- Exercise directions
Go through the lines below. Copy those with "chart".

- Available data

Segment Open

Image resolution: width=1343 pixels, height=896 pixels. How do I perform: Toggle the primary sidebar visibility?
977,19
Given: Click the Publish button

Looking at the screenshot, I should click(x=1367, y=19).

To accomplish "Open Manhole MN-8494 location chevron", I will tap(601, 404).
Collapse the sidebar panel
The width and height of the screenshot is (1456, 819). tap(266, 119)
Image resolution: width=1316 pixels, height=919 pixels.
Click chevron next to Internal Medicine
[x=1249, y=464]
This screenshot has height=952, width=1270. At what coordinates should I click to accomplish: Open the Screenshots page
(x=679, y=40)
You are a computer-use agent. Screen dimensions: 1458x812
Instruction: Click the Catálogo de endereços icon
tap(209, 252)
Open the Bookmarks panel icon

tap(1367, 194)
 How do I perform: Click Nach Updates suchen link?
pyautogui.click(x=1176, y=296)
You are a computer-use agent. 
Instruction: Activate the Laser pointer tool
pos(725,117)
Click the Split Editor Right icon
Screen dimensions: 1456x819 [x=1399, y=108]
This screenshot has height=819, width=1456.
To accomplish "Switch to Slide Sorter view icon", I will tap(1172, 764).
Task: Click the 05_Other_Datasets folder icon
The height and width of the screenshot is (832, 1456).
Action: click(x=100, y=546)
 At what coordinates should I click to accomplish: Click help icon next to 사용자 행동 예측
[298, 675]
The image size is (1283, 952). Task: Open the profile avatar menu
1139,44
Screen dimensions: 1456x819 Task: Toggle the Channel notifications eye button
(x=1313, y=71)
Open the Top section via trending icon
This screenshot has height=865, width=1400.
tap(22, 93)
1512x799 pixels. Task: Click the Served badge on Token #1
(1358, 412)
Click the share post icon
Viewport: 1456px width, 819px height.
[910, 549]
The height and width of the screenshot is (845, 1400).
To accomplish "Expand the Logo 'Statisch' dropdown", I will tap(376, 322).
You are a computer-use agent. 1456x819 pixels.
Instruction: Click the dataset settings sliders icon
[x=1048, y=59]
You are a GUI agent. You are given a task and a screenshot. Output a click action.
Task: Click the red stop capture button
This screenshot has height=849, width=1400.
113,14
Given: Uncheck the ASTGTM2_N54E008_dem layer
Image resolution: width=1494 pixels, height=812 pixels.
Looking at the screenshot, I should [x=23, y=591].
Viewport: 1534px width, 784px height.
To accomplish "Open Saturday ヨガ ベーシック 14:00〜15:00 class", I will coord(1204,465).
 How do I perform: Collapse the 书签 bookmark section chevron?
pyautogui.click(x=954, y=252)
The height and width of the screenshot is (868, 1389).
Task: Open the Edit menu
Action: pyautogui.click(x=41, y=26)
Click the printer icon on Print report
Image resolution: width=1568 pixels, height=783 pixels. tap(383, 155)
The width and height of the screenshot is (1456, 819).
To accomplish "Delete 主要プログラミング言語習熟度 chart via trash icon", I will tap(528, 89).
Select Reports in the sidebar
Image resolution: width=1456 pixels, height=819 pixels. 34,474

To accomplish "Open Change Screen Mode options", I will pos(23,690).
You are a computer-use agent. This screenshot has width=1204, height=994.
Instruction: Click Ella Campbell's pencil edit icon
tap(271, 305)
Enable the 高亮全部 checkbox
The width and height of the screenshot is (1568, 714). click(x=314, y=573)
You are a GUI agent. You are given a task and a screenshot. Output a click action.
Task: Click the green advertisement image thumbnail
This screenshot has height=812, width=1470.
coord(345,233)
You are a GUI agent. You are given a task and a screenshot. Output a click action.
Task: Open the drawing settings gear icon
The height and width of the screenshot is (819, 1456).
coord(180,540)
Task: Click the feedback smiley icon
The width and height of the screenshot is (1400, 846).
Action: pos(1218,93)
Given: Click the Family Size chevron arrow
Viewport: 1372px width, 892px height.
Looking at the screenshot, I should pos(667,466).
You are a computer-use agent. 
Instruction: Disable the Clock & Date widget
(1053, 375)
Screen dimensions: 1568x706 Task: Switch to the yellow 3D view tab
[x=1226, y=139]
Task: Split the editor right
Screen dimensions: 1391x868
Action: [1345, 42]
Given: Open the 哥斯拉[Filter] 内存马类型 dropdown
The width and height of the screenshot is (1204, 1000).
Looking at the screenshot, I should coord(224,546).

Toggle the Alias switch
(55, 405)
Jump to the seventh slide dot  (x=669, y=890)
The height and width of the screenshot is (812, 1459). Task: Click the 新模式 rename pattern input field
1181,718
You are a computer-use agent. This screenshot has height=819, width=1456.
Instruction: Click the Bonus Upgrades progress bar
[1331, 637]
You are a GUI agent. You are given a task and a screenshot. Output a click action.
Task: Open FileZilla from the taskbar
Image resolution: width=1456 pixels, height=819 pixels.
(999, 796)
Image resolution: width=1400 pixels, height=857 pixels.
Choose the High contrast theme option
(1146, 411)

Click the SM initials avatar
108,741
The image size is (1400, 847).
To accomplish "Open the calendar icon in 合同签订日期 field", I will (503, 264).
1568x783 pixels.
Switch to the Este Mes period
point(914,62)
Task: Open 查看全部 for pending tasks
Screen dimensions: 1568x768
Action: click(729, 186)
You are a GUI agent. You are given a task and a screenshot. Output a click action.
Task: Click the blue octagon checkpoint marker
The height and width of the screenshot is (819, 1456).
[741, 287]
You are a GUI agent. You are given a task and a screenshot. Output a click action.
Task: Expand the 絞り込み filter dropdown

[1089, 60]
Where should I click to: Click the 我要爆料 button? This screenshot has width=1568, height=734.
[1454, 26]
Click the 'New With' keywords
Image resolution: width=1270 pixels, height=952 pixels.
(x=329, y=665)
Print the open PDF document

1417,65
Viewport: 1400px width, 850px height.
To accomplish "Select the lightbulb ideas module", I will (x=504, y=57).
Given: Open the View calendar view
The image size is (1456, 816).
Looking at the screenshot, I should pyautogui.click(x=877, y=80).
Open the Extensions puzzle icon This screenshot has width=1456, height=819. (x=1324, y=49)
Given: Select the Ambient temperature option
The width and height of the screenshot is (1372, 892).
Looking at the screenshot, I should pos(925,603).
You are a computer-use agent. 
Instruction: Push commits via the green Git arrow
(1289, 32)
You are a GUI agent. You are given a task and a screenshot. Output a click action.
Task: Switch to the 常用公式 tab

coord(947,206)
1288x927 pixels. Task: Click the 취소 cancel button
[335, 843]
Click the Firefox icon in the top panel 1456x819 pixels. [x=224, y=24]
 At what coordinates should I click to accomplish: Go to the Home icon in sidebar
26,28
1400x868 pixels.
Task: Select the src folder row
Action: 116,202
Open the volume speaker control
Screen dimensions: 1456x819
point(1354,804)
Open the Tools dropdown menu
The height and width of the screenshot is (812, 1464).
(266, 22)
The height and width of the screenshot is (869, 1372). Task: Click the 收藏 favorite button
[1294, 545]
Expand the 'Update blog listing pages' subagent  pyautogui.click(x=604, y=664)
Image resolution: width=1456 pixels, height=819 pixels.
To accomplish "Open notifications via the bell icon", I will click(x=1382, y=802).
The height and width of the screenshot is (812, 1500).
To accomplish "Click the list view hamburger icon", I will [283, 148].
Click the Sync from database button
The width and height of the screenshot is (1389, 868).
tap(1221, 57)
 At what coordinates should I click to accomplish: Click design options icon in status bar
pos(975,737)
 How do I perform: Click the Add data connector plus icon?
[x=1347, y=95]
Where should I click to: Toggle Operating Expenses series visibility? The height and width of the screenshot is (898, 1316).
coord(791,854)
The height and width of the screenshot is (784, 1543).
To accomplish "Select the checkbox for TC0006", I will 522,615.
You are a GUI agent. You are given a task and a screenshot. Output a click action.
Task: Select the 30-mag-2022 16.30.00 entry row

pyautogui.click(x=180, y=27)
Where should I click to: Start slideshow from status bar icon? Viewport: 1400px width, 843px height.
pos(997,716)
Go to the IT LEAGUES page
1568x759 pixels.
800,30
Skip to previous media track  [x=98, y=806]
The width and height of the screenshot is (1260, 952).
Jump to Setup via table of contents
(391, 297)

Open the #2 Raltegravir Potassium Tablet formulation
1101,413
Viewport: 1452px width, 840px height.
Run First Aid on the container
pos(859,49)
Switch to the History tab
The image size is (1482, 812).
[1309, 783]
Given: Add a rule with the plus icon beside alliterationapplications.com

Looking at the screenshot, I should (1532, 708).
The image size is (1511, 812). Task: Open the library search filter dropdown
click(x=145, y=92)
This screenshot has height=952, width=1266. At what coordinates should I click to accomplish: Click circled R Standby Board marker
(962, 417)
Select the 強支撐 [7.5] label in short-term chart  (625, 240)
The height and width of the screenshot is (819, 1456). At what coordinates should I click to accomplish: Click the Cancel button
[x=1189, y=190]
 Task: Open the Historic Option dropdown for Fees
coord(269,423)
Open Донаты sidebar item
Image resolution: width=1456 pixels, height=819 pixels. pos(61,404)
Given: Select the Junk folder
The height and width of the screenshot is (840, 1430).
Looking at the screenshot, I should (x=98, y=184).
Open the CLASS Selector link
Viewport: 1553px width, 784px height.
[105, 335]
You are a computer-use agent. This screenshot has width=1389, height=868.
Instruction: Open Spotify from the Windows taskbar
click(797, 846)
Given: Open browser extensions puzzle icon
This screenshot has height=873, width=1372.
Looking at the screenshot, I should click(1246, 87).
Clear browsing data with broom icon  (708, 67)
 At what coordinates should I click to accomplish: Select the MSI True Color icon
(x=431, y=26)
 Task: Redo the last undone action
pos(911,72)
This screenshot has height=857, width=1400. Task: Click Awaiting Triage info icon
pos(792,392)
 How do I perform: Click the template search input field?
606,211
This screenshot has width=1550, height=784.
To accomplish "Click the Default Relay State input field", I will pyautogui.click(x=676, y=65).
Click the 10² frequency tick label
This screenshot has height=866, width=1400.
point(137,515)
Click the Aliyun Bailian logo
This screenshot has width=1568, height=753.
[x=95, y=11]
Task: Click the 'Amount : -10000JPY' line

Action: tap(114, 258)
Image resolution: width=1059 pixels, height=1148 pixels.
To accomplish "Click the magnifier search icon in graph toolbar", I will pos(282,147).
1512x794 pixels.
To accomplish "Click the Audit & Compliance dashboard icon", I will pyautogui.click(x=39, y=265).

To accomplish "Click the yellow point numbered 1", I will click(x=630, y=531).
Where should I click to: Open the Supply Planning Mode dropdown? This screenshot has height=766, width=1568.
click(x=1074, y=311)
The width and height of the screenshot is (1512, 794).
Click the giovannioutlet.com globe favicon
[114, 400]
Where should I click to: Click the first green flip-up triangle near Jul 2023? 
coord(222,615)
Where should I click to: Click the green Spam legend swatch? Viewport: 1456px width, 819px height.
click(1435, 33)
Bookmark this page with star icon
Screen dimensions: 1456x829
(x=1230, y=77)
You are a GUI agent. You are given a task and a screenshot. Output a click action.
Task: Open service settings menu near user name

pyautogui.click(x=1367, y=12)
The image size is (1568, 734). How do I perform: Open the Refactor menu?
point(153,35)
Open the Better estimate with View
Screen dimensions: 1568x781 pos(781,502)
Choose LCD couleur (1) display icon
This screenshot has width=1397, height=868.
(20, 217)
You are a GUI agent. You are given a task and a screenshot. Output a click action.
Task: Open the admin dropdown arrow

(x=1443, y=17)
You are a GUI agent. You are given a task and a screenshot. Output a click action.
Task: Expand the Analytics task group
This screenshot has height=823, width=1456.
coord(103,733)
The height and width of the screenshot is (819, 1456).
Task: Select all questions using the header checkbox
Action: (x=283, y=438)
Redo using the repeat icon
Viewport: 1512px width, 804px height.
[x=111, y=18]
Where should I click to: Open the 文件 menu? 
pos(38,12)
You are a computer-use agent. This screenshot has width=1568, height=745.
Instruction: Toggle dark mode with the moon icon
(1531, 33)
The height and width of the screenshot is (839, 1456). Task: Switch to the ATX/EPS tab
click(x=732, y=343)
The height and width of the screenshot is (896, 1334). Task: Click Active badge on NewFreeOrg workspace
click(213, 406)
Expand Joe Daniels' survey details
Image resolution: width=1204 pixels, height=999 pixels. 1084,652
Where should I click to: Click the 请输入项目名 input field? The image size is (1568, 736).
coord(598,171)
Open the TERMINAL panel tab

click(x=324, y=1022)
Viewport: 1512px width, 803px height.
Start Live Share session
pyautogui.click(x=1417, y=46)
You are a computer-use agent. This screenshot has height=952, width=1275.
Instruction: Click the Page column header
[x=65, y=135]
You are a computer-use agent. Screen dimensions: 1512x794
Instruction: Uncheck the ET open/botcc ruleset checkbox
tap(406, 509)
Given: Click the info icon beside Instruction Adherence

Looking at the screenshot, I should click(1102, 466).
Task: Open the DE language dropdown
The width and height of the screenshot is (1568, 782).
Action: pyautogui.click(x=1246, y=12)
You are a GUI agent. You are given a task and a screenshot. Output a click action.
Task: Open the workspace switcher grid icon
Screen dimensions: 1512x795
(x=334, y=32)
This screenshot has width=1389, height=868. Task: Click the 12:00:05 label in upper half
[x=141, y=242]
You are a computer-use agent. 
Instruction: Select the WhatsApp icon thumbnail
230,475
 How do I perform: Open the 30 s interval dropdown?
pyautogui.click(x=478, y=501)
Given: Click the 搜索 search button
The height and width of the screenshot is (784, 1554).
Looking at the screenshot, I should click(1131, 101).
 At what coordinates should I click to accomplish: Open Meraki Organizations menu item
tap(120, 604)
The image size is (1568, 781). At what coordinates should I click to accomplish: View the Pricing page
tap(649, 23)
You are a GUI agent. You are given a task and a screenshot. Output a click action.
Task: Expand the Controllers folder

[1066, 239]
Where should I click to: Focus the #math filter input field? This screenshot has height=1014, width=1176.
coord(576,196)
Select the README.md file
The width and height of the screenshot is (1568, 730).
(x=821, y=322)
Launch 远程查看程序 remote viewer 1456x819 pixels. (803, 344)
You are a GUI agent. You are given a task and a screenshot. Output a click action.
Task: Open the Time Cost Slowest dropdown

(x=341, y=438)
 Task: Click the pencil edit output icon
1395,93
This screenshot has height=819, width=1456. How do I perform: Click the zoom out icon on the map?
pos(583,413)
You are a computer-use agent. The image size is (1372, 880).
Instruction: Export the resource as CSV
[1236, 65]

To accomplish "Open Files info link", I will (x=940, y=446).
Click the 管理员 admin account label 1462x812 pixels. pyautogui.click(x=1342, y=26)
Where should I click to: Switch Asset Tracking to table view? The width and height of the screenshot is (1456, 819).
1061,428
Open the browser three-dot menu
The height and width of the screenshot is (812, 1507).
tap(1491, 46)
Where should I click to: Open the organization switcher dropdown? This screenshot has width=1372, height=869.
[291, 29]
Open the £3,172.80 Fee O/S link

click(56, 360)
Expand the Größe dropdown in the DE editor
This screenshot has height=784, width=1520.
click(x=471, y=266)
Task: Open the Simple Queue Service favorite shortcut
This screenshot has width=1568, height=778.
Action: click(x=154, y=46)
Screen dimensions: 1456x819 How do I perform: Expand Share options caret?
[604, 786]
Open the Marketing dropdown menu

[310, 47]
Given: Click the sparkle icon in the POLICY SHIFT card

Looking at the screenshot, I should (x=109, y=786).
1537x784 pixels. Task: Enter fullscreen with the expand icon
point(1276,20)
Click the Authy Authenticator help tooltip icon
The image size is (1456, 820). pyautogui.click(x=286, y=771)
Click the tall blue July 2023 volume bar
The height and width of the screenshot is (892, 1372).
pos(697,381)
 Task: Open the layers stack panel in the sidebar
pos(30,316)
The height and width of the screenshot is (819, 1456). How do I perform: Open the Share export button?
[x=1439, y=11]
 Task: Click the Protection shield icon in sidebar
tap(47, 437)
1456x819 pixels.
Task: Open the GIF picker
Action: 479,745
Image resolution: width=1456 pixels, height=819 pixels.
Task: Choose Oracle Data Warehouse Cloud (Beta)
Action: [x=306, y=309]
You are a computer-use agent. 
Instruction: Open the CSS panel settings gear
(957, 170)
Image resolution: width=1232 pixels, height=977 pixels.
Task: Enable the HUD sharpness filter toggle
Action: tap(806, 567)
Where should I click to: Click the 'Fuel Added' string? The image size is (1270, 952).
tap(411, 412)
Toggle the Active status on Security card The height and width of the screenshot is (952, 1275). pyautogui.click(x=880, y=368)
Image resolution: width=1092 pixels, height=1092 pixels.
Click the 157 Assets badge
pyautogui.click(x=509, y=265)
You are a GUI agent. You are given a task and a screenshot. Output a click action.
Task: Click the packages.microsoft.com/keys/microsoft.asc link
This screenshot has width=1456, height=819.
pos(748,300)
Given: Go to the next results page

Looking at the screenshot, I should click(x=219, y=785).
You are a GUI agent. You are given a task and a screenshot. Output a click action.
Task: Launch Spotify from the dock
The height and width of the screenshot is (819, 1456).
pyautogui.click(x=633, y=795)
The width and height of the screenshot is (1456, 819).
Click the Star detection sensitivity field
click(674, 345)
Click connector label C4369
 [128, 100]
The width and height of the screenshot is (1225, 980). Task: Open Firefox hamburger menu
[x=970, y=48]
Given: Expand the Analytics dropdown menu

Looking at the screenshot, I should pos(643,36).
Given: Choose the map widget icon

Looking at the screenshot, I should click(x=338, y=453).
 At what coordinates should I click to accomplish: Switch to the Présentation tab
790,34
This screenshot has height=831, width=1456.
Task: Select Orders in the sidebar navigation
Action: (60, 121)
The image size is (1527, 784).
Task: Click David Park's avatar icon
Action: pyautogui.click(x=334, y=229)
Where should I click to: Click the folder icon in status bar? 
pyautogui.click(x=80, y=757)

Segment Closed

- The answer
To accomplish "Delete 主要プログラミング言語習熟度 chart via trash icon", I will tap(528, 89).
Select the 強支撐 [7.5] label in short-term chart  (625, 240)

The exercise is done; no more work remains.